Or do you have several datasets created by a custom wrapper instead? This is the part that confused me and makes me think you are running something else. You could define a new multi-file datatype if the tool is custom.
I have an older example here if you want to get same test data to see how it works with the command lines we are using at this server. I ran all of the history based custom index wrappers for BLAST+ tools in here. My files were tiny but maybe helps anyway.
To follow up more, would you like to clarify how this is being run? You could also include job configuration or pulsar configuration snippets (redact anything private).
Indeed I generated blastdb in Galaxy history using the NCBI_makeblastdb_wrapper from NCBI blast v2.16.
NCBI blastn Galaxy tool works fine on my testing instance I installed on my local Ubuntu (no pulsar) that I use to test XMLs.
In both Galaxy-pulsar (it runs on google GCP) and local Galaxy – I see 12 blastdb.n??? files generated by makeblastdb wrapper, but – because on GCP Galaxy server & “workers” that run tools do not mount the same disk – pulsar – as I understand – was supposed to copy (rcp or remote transfer – I tried both) to “stage” these 12 blastdb.n?? files, but it did not. Other input files, e.g., fasta input for blastn – are fine – they are indeed copied for “staging”.

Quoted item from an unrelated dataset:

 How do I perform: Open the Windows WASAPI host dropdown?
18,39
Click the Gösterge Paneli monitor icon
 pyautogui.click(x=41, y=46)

Galaxy blastn works fine on both GCP & local vs. shared blastdb in $BLASTDB; it fails only on “blastdb in Galaxy history” and only on GCP.
Maybe… I need to set a shared disk drive for Galaxy & worker servers – no file copying.
To double check, I went back through my notes for the complex artifacts in the history (more than just a single dataset or dataset/index pair, like a file.bam and the file.bam.bai pair). Now, these used to require a shared object library to get the data from. A copy is was not enough since the multiple files were ignored. That used to be for blastdb or any of the sqlite types of data (example: snpeffdb).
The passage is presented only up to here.